ほとんどの現場作業は、経験レベルの異なる人々のチームで実施されています。学習途上の新人技術者と、多くの分野を熟知した少数の専門家がシフトを組みます。iXXのアプローチは、ベースラインを引き上げ、ばらつきを少なくします。馴染みのあるインターフェイス。ガイド付きのキャプチャ。現場を立ち去る頃には、レポートの準備が整っています。誰がカメラを持ったかではなく、ツールに組み込まれた手法に、結果が大きく依存します。

「赤外線が真価を発揮するのは、修理、監視、スケジュールといった簡単な質問への答えが即座に得られる場合です」と、Lindvallは言います。「私たちの目標は、その答えをエンジニアの手に今まで以上に早く届けることです。」

先を見据えて — 派手さではなく実用性

サーモグラフィでは、1つのフレームに数百万の温度データポイントが含まれます。

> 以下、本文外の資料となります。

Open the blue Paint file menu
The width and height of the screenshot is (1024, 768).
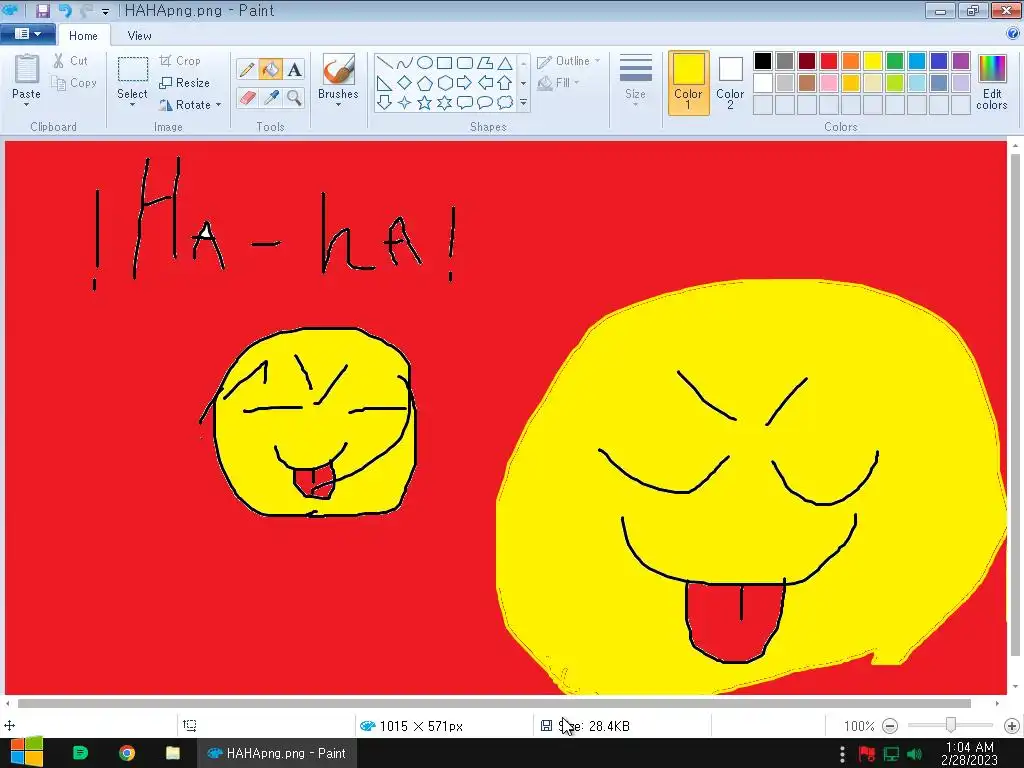click(27, 35)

これをコンテキストと組み合わせると、意思決定を支援する強力なシグナルになります。Flirは、そのシグナルを作業時点で適切な形にすることに注力しています。チームにとって複雑性を増すことなく、リスクの優先度付け、重要なトレンドの把握、より早期の対応ができるようにするためです。目標は、計画と実績との間で想定外の事態を起こりにくくし、初回修正をより多く完了し、形式を整えるよりも検査に多くの時間を費やせるようにすることです。

「お客様は、機能を購入されるわけではありません。問題解決を買うのです」と、Lindvallは言います。「検査の後に何時間にも及ぶ管理作業が不要になれば、エンジニアが時間的に解放されます。それが最も価値ある機能です。」

60年間、変わらぬ目標

先駆的な放射測定、初期のハンドヘルド、画像の強化によるドキュメントの明確化、ケーブルなしでエビデンスを移動させるネットワーク接続型カメラの歴史に、Flirは誇りを持っています。その全体を貫くテーマは、実用性です。検出不可能なものを検出すること。予測不可能なものを予測すること。他の方法では見えないものを見て、それが何を意味するかを理解し、自信を持って行動できるようにすること。iXXを採用すれば、第1日目から多くのチームメンバーにそれができるようになります。